Non riesco a parlare, la voce si spezza prima. Riesco a malapena a guardarla. E nemmeno negli occhi, non ci riesco. Le guardo la bocca, il mento, l'incavo alla base del collo...
Lo tengo basso, più su mi è proprio impossibile.
«Perché non mangi più caramelle?»

Non capisco.
«Ma di che parli?»

Lascia andare la mano e, voltandosi, s'allontana.

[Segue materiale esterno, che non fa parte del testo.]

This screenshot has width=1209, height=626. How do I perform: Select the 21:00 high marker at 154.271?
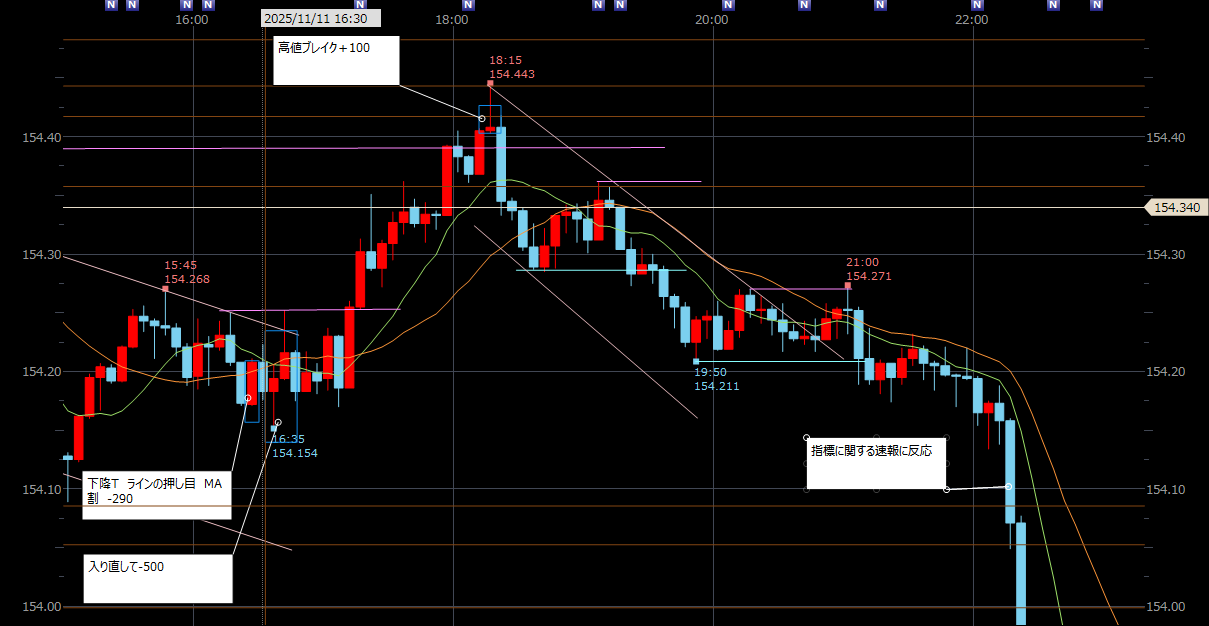pyautogui.click(x=848, y=285)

«Laura?» ma lei non si gira.

Grido, urlo il suo nome ma niente. Mi lascia ancora una volta immobile, mentre osservo la sua sillhouette rimpicciolirsi al crescere della distanza che si frappone tra noi.
Lei va via, come l'ultima volta. Senza guardarsi indietro, senza pentirsi di nulla, senza lasciare l'ombra di un ripensamento. Senza volerlo ho teso una mano verso la sua scia. La riabbasso, ammonendola con lo sguardo.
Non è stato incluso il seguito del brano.